GIVEN PASSAGE:
What is the new government's answer? Why it's the "New Southern Strategy”, of course! The Mainland has been signing Free Trade Agreements. It has laid out its plan for One Belt, One Road (OBOR) all the way to Southeast Asia. Meanwhile Taiwan refuses to sign the STA and MTA. Tariffs alone prevent any industry from leaving Taiwan. The new government sings the virtues of its "New Southern Strategy”. But for many industries, it remains a mirage. SPIL CEO Lin Wen-po asked the new government, "How can the semiconductor industry go south?" The government has not even considered the supply chain cluster phenomenon. The major semiconductor plants have not moved to Southeast Asia. What good will Taiwan moving south by itself do? How does this solve any problems?
So what has the new government been doing during its first 100 days? In the name of justice, it has withdrawn all charges against the students who illegally occupied the Executive Yuan. It has canceled needed corrections to school history texts. It has abolished the "Red Cross Law" in order to incite class struggle and push pension reform. It has used the "Improper Party Assets Ordinance" to conduct a political purge. It has bought off protesting National Highway System toll collectors with tax monies taken from nearly everyone. It has turned a blind eye to inevitable electricity rate hikes. It has imposed its nuclear free homeland policy in a dictatorial manner. It has dropped a bundle on the emergency construction of natural gas power generation plants. It has undermined the dignity of the nation with its mishandling of the Taiping Island issue. It has dealth with the China Airlines flight attendants strike in a manner that encourages all trade unions to follow suit. It has handled the legal holidays issue in a manner that precludes dialogue with labor. One could go on. But the point is, does any of this look like “solving problems”?
Nobody likes bad-mouthing the government. When a government is unable to solve problems, ordinary people suffer. Tsai Ing-wen wants people not to judge her by her first 100 days in office. We agree. But after 100 days in office, most people are disappointed. That is a fact. Tsai Ing-wen still has time. Create fewer problems. Solve the problems it has now.

RAW DATA:

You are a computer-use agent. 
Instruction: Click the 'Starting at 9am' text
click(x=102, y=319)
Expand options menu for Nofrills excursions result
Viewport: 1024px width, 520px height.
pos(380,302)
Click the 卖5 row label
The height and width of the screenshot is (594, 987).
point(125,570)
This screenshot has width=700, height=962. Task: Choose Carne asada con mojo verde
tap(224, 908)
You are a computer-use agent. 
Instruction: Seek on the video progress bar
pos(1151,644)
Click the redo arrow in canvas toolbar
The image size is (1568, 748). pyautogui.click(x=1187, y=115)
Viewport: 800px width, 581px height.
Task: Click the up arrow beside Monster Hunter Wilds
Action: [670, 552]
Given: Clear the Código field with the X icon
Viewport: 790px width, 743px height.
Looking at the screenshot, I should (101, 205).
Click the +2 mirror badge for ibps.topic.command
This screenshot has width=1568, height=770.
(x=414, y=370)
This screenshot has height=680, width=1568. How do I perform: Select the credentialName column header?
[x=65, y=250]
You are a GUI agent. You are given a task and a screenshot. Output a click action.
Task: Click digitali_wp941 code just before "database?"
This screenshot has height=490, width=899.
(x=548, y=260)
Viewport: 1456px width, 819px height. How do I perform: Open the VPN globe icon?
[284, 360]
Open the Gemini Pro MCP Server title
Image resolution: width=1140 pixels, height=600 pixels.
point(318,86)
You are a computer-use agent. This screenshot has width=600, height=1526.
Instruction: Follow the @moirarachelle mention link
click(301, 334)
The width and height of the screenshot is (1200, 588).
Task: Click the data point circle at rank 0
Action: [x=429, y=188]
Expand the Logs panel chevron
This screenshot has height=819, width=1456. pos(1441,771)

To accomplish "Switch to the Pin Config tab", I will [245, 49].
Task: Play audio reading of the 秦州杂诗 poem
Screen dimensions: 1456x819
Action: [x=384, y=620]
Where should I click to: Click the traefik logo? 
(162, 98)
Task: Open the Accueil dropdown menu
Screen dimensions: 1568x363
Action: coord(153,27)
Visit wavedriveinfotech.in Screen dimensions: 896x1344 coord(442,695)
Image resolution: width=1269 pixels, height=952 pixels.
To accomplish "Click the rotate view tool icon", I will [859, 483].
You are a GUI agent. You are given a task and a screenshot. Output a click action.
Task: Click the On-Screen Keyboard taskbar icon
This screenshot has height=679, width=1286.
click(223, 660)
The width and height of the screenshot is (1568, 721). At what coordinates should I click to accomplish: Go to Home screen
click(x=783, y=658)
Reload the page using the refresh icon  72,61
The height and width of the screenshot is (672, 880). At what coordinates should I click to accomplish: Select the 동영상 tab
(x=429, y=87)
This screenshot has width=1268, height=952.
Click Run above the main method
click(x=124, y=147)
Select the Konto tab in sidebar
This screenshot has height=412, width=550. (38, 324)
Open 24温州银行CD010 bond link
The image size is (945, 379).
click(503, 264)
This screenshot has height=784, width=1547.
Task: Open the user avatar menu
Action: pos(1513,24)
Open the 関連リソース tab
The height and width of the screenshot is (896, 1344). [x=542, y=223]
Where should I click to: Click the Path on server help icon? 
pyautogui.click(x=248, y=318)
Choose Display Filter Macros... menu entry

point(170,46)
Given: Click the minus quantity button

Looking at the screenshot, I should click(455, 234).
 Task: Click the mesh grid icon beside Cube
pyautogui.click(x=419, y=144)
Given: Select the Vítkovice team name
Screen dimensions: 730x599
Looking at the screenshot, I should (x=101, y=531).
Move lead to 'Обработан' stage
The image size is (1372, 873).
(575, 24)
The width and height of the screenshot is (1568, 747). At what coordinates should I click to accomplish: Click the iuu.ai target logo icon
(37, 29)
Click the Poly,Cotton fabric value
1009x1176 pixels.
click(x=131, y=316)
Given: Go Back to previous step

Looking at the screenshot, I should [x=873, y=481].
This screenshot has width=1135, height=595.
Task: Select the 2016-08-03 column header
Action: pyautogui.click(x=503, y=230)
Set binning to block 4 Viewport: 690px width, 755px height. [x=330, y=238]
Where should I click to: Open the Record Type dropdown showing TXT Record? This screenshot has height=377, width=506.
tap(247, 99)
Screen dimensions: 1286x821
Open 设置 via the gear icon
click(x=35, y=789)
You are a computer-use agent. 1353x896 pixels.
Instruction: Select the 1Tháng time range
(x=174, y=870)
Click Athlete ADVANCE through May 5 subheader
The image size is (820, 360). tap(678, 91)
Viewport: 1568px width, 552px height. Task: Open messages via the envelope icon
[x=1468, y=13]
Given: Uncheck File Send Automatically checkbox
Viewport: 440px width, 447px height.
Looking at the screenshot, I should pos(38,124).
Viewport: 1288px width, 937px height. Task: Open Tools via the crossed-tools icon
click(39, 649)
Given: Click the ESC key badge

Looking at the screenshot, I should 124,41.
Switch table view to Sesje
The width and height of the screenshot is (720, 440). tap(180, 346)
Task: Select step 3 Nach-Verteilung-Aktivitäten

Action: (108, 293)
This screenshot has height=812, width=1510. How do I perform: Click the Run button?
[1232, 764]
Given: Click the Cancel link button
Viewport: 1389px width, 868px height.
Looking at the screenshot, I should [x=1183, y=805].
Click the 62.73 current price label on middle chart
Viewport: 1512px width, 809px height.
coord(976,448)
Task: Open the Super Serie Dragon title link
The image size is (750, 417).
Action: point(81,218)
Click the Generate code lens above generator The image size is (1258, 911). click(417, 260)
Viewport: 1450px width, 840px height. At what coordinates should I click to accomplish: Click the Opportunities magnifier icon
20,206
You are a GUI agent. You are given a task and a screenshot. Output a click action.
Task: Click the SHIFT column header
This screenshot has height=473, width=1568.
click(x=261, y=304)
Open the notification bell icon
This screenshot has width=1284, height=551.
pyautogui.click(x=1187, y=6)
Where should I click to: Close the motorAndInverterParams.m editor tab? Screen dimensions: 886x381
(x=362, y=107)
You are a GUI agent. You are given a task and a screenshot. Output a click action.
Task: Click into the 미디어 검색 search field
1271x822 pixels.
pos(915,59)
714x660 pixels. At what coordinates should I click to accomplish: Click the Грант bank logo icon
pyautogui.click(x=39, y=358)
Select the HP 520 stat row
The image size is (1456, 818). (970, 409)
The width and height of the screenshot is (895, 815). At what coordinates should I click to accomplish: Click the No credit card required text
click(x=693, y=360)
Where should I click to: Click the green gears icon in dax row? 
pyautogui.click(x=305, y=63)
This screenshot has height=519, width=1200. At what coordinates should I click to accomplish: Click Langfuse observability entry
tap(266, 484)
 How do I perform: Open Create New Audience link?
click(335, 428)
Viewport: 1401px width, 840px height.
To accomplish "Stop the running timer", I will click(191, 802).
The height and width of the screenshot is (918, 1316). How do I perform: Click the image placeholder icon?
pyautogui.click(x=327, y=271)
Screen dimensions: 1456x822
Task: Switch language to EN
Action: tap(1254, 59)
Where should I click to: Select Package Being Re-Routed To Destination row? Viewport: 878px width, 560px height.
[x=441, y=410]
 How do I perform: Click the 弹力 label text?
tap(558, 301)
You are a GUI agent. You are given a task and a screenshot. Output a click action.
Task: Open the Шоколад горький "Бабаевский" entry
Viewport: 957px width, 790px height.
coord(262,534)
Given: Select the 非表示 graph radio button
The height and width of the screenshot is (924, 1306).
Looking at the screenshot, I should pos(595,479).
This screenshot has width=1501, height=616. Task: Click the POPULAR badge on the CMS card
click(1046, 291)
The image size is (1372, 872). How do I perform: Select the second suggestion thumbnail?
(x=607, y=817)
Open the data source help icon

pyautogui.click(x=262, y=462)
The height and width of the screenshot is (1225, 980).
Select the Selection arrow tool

EXERCISE DIRECTIONS:
From the passage about the new government's first 100 days, write out word for word the stretch that starts at "Nobody likes bad-mouthing" and ends after "it has now.".

EXERCISE RESPONSE:
Nobody likes bad-mouthing the government. When a government is unable to solve problems, ordinary people suffer. Tsai Ing-wen wants people not to judge her by her first 100 days in office. We agree. But after 100 days in office, most people are disappointed. That is a fact. Tsai Ing-wen still has time. Create fewer problems. Solve the problems it has now.